Open stevendaprano opened 11 years ago
As per the discussion here:
http://mail.python.org/pipermail/python-ideas/2013-July/022419.html
\N{} escapes should support the Unicode code point notation U+xxxx (where there are four, five or six hex digits after the U+).
E.g. '\N{U+03BB}' => 'λ'
unicodedata.lookup should also support such numeric names, e.g.:
unicodedata.lookup('U+03BB') => 'λ'
As '+' is otherwise prohibited in Unicode character names, there should never be ambiguity between 'U+xxxx' as a code point and an actual name, and a single lookup function can handle both.
(See http://www.unicode.org/versions/Unicode6.2.0/ch04.pdf#G39 for details on characters allowed in names.)
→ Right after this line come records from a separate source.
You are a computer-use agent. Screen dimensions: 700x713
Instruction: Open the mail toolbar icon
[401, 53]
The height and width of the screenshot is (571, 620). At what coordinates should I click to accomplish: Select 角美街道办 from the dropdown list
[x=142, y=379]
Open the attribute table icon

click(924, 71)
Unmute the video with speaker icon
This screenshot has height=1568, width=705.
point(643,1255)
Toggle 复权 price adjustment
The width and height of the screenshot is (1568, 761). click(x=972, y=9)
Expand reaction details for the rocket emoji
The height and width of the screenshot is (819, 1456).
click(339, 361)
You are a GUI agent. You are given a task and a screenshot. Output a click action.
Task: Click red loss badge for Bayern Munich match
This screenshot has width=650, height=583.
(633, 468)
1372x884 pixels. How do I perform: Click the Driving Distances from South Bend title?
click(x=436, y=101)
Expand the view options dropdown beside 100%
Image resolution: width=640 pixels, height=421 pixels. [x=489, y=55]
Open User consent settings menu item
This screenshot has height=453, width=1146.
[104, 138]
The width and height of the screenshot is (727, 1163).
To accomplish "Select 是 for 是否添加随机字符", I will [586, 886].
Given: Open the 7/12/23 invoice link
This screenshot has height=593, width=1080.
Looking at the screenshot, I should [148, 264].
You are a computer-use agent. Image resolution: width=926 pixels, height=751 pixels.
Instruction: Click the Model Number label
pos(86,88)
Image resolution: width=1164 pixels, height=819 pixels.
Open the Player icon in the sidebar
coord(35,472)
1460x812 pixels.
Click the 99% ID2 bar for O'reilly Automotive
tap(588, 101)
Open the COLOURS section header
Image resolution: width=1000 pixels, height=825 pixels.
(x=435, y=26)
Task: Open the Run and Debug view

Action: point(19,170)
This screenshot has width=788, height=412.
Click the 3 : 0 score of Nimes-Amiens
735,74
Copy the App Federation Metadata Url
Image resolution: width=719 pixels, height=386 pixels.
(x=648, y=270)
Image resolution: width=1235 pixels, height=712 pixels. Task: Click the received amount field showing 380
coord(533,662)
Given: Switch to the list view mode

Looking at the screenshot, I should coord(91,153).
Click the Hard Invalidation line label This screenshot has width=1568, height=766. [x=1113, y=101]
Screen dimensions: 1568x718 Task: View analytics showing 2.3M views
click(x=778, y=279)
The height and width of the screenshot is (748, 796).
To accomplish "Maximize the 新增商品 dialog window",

Also add a function for the reverse
unicodedata.codepoint('λ') => 'U+03BB'
def codepoint(c):
return 'U+{:04X}'.format(ord(c))
I've attached a patch for this.
I agree with the proposal.
Some of the code seems redundant with code we already have. In Python, I would write
def codepoint_from_U_notation(name, namelen):
if not (4 <= namelen <= 6): raise <wrong length>
return chr(int(name, 16))
maybe with try-except to re-write error messages like ValueError: invalid literal for int() with base 16: '99x3' ValueError: chr() arg not in range(0x110000)
My point is that we already have code to convert hex strings to int; I presume PyUnicode_FromOrdinal(code) is the C version of 'chr' that already checks the max value.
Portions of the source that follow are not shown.